[START EXTRACT TO READ]

MYANMAR
bookmark

Higher education sector under systemic attack since coup

The use of force, arrests, mass suspensions and dismissals, campus raids and occupations, and other coercive legal actions by the military and police against students and scholars since the February 2021 military coup “represent a resounding attack on the human rights, academic freedom and institutional autonomy” of higher education in Myanmar, said Scholars at Risk (SAR) this week.

In its 2021 Free to Think report, published on 9 December, SAR reported an “intense and prolonged crackdown” on the higher education community in connection with the coup.

“Military and police forces frequently used violent force, detentions, and prosecutions to restrict and retaliate against students and scholars protesting the coup,” SAR said.

Higher education campuses were raided and occupied by military forces in an effort to quash dissent and establish military control over those institutions, noted SAR, adding that thousands of academics and other higher education personnel were suspended from their positions for protesting against the coup.

SAR, in its report, called on military and police forces in Myanmar to immediately refrain from the use of force, detentions and arrests against protesters; stop raiding and occupying educational facilities and other civilian structures; and remove military and police forces currently occupying the same facilities and structures.

The junta has been trying to re-open universities and resume normal classes. “Even when they are opened by force these days, classes remain largely vacant because of the boycott of their faculty members and university students,” said Nyi Nyi Kyaw, a political scientist and fellow at the Institute for Advanced Study in the Humanities in Essen, Germany.

Higher education is a ‘disaster’

“What’s happening in Myanmar now is not about a limited number of scholars at risk but a systemic attack on higher education as a whole. It’s not just about academic freedom anymore, it is that the right to freedom has been violated and suppressed across the sector,” said Nyi Nyi Kyaw during a 9 December virtual symposium launching Free to Think.

“Higher education in Myanmar is a disaster. The Myanmar [post-coup] spring revolution is still very much ongoing. We don’t know if it will succeed,” he said. The symposium heard that with ongoing repression, alternatives to the existing higher education system are being put in place in Myanmar, some of them organised online from abroad.

[END EXTRACT TO READ]
[START GIVEN ENTRIES]

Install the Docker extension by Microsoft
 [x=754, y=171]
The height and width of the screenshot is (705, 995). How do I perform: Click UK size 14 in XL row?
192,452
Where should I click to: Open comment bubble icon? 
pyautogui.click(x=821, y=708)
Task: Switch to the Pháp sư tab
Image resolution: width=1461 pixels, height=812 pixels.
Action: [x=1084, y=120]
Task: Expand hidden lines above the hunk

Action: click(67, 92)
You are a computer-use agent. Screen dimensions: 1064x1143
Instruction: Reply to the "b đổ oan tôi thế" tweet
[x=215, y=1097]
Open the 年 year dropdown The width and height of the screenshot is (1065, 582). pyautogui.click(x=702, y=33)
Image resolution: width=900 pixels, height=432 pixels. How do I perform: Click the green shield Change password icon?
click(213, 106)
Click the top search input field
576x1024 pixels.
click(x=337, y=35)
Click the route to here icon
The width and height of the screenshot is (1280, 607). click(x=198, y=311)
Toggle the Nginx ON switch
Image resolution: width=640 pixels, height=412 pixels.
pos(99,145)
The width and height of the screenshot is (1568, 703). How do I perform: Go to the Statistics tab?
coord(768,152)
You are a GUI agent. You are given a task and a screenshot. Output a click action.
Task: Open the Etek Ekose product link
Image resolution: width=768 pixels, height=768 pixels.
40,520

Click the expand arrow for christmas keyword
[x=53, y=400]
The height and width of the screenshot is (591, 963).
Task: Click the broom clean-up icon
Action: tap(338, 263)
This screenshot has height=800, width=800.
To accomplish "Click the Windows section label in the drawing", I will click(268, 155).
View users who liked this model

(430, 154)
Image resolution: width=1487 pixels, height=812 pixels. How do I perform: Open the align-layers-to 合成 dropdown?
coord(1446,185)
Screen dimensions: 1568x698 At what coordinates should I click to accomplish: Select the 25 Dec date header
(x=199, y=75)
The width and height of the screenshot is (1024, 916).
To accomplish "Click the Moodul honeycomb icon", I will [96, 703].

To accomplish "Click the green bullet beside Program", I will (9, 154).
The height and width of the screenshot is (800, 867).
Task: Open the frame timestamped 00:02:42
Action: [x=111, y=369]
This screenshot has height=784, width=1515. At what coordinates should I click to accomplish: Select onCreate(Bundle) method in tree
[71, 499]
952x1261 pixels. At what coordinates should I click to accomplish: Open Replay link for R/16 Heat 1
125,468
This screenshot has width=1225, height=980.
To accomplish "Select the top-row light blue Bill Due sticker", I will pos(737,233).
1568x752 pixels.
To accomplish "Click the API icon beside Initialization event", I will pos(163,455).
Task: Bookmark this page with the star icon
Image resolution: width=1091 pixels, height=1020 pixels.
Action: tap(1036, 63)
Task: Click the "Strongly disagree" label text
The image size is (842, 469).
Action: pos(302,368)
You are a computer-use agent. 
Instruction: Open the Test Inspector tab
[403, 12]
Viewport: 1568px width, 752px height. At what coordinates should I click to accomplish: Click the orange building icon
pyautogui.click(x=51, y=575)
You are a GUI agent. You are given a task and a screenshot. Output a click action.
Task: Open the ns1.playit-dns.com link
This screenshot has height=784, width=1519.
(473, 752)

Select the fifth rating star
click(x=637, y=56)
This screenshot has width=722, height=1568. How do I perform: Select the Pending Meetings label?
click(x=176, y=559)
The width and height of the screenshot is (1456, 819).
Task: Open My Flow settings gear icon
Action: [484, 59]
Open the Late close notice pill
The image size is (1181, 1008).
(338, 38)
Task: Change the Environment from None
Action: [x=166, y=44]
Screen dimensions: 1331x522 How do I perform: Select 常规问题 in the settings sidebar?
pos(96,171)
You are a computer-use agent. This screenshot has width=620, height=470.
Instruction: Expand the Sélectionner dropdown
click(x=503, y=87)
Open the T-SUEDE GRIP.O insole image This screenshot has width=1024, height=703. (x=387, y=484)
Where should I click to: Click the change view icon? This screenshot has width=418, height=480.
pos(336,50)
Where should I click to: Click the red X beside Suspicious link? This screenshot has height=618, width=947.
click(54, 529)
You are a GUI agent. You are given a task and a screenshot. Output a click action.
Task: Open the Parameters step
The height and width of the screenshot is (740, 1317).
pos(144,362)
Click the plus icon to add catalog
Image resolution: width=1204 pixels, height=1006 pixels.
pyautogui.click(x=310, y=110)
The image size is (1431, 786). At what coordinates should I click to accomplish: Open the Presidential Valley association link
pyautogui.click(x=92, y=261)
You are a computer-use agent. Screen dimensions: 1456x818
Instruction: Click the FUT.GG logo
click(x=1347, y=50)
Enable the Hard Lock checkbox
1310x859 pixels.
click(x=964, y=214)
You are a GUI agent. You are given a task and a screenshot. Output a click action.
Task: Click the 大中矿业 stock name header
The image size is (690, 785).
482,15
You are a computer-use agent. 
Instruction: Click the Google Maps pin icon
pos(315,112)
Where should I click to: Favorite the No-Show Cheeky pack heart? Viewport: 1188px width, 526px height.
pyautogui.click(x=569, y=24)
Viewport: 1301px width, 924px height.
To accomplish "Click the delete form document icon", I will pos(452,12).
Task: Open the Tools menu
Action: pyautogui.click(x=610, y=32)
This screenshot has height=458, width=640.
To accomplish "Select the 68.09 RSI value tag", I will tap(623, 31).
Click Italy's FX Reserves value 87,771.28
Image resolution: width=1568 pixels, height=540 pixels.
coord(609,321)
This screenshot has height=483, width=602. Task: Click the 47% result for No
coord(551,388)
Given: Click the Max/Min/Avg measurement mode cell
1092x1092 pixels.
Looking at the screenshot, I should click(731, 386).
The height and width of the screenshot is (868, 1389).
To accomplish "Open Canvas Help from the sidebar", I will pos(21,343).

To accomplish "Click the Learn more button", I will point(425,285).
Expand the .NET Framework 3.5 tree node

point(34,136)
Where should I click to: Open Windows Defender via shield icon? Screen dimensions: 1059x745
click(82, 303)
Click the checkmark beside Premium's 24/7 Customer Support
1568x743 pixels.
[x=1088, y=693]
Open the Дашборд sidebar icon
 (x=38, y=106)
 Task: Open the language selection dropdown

[END GIVEN ENTRIES]

- [CHALLENGES]:
**a)** In the article on Myanmar's higher education, restate the passage from "The junta has" up to and including "in Essen, Germany.", substituting "military government" for "junta".
**b)** Recast the paragraph of the Myanmar higher education article that opens with "SAR, in its report, called on" as a brief bulleted list that keeps its main points.

- [PER-TASK OUTPUTS]:
**a)**
The military government has been trying to re-open universities and resume normal classes. “Even when they are opened by force these days, classes remain largely vacant because of the boycott of their faculty members and university students,” said Nyi Nyi Kyaw, a political scientist and fellow at the Institute for Advanced Study in the Humanities in Essen, Germany.

**b)**
In its report, SAR called on military and police forces in Myanmar to:
- immediately refrain from using force, detentions and arrests against protesters
- stop raiding and occupying educational facilities and other civilian structures
- remove the forces currently occupying those facilities and structures